IJsselmeergebied heeft ruim 120 miljoen nodig
De wateren aan de zuidkant van het IJsselmeer en de meren daaromheen hebben ruim 120 miljoen euro nodig om bevaarbaar, veilig en schoon te blijven. De vier betrokken provincies en zestien gemeenten in het gebied kunnen die investeringen niet zelf opbrengen en willen dat het Rijk de kosten voor zijn rekening neemt. Oplossingen voor de problemen in het dichtbevolkte gebied waar miljoenen Nederlanders en buitenlanders recreëren kunnen niet langer wachten, schrijven Gelderland, Noord-Holland, Flevoland, Utrecht en zestien gemeenten maandag aan de Tweede Kamer.
De vaargeulen van en naar de havens van Edam, Volendam en Muiden, bij het reddingsstation Zeevang en bij de KNRM Zeewolde moeten zo snel mogelijk worden verdiept. De veiligheid van schippers is in gevaar. Uitdiepen van de vaargeulen gaat 66,7 miljoen euro kosten. Het slib dat uitgebaggerd wordt, kan gebruikt worden om het Gooi- en Eemmeer aan te pakken. De algengroei in dat meer neemt veel te snel toe en daarom moeten er ondieptes worden aangelegd. Dit karwei schatten de briefschrijvers op 50 tot 75 miljoen euro. De klus zou uiterlijk in 2030 moeten beginnen.
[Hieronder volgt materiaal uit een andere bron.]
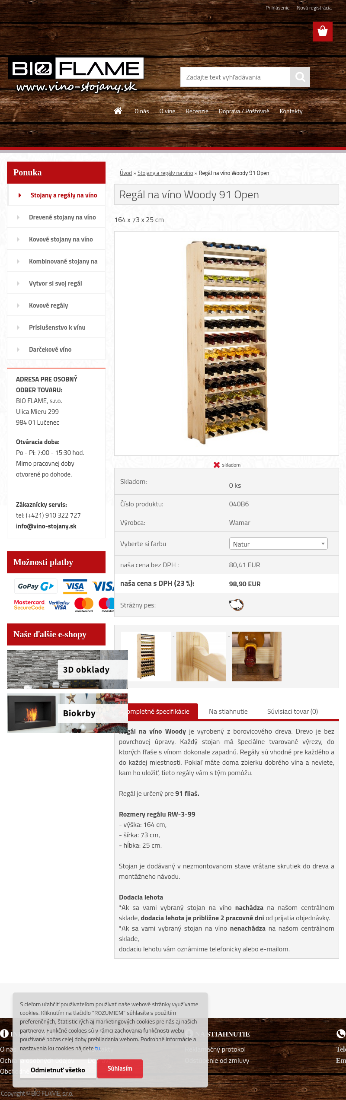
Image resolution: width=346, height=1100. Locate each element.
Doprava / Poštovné (244, 110)
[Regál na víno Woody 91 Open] (227, 235)
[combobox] (278, 543)
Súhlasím (120, 1068)
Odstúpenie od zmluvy (217, 1060)
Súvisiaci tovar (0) (292, 711)
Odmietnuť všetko (58, 1070)
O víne (168, 110)
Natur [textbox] (241, 544)
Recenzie (197, 110)
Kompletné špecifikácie (156, 711)
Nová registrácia (314, 7)
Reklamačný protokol (215, 1049)
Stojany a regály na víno (165, 172)
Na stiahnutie (228, 711)
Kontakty (291, 110)
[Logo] (76, 75)
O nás (142, 110)
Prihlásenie (277, 7)
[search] (300, 77)
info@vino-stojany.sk (46, 526)
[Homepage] (118, 111)
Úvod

In het hele IJsselmeergebied en de meren is sprake van onbeheersbare waterplantengroei. Door goed natuurbeleid doen die planten het steeds beter, maar daardoor groeit het vaarwater dicht. Zwemmers, watersporters en omwonenden hebben last van stank. Ook moeten beroeps- en recreatievaart smalle vaargeulen delen, wat gevaarlijk is. Er is jaarlijks een miljoen euro nodig voor het maaien.
Waterrecreatie is geen beleidsterrein op de begroting van het ministerie van Verkeer en Waterstaat. Maar de problemen doen zich ook op rijkswater voor. Gemeenten, waterschappen en beroepsvissers doen zo veel mogelijk, maar het Rijk zal moeten bijspringen, vinden de briefschrijvers. Ze willen zo snel mogelijk afspraken maken.